What makes us love our things? Why do we attach certain sentiments to certain items? How is it that sometimes objects can tell stories more eloquently than people? These are questions explored and answered in The Uncommon Life of Common Objects. Author Akiko Busch devotes a chapter to each of 12 common objects, and discusses her and others' experiences that give everyday things their significance. Through her examination a video camera, a cellular phone, a vegetable peeler, a snowboard, a baby carriage, a chair, a refrigerator, a mailbox, a medicine cabinet, a cereal box, a backpack, and a desk, Busch illuminates the social and personal issues that shape our lives and the ownership of our things. Lovingly illustrated, always touching, sometimes nostalgic, and often hilarious, The Uncommon Life of Common Objects, is a topical reader that is at once a personal manifesto, a look at how design influences and responds to our changing lives, and a study of society and its values and the infusion of meaning into inanimate objects. Each of the 12 chapters is accompanied by a four-color drawing.
Akiko Busch has written about design and culture since 1979. She is the author of Geography of Home: Writings on Where We Live and The Uncommon Life of Common Objects: Essays on Design an the Everyday. Her most recent book of essays, Nine Ways to Cross a River, a collection of essays about swimming across American Rivers, was published in 2007 by Bloomsbury/USA. She was a contributing editor at Metropolis magazine for 20 years. Her essays have appeared in numerous exhibition catalogues, and she has written articles for Architectural Record, Elle, Home, House & Garden, Metropolitan Home, London Financial Times, The New York Times, Traditional Home, Travel & Leisure and Wallpaper*, among other publications.

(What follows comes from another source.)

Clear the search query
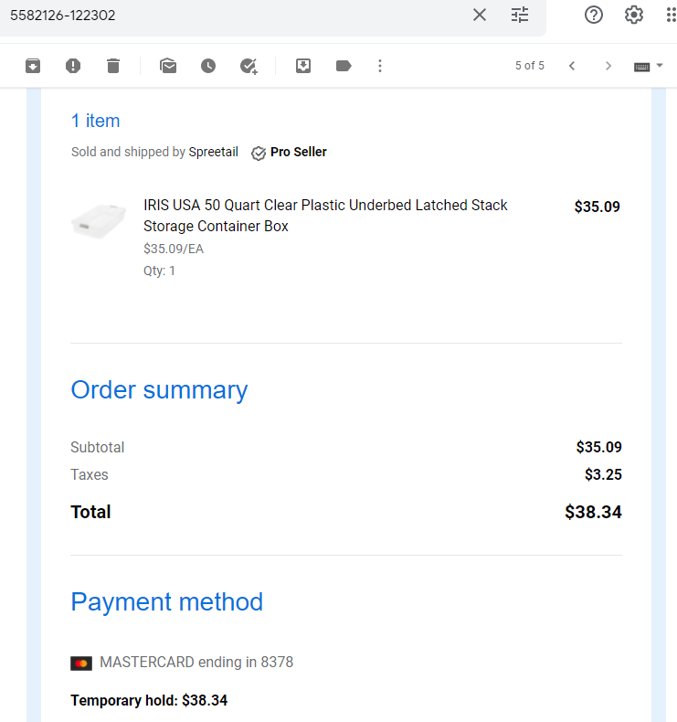This screenshot has height=722, width=677. [x=480, y=15]
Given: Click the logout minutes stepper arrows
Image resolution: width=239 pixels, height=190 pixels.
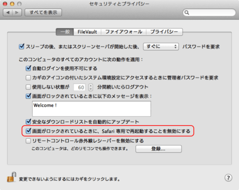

In Fall, 2005 she served as a Richard Koopman Distinguished Chair for the Visual Arts at the Hartford Art School at the University of Hartford. She has lectured widely on architecture and design and has appeared on public radio in the U.S. and Canada. Currently, she is a regular contributor to The New York Times Sunday regional section.
The cover of Akiko Busch’s interesting book has a sketch of an Adirondack chair, a celebrated piece of outdoor furniture owing its existence to the early twentieth century notion that fresh air was curative of tuberculosis. A comfortable chair was needed for sitting outside for long periods. It certainly would have helped.
The author's aim is to provide a philosophical slant, a cultural background for everyday items we take for granted. She delves into garden furniture, letterboxes, the telephone, desks, the vegetable peeler, cereal boxes, back packs and baby strollers, each of which have their points of interest, although snowboards are not in my view fascinating. The book would have been served better if the writing had been less pedestrian, less replete with the word ‘surely’, begging the question and most telling of all, if there were more and better illustrations, especially showing how some objects have transitioned over time.
It’s good that we are prompted to think about artefacts we use and their place in our lives: the vegetable peeler was, for example, the result of the inventor wanting to help the work of his wife in the kitchen. My favourite pieces concern the baby stroller and its development as a status symbol and the telephone. I was recently asked, because I have lived a long time, which technological development has been most significant in my life. I had to think about this a lot because the choice is a wide one, but for me I think it is the telephone.
The telephone has evolved more than most common objects and continues to do so. When I was a young lad, the telephone sat on top of a filing cabinet in ‘the study’. It had a rotary dial and my parents had to book a long distance call. Later we had Subscriber Trunk Dialling (STD) to phone interstate, but the calls had to be short because of the additional, timed, cost. At university in the seventies, I lived with 230 other students at Toad Hall, ANU, where we had two phones down stairs. If one rang, the protocol was for anyone walking by to answer, find out who the call was for and then go and find the person. Sometimes took a while.
With the installation of A and B phones in public phone booths it didn’t take long for human ingenuity to subvert them. By inserting one end of a straightened paper clip into the B slot and the other end into the handset you could short the STD bar, and talk for hours to your girlfriend in a distant city, or so I believe to be the case… Public phones have all but disappeared. Mobiles themselves have evolved to the extent that they now are the most important device we own. They tell the time, pay for purchases, locate us on the face of the Earth, give us our daily feeds, keep us connected with the world, including Goodread’s friends, obey our oral commands, time the BBQ, and if you are really desperate, you can make a phone call.
Ms. Akiko Busch made me fall in love with language again. She uses words exceedingly well without being too wordy or descriptive and while she may put too much stock in the philosophical interpretation of everyday objects like a backpack, the book did "make me nostalgic for the present" as one reviewer said. Definitely worth a read for anyone who wants to begin to understand what "material culture" means by starting with a study of the things we own today. I think the book is a triumph in language and understanding of how the physical objects in our life reflect on our priorities and our cultures.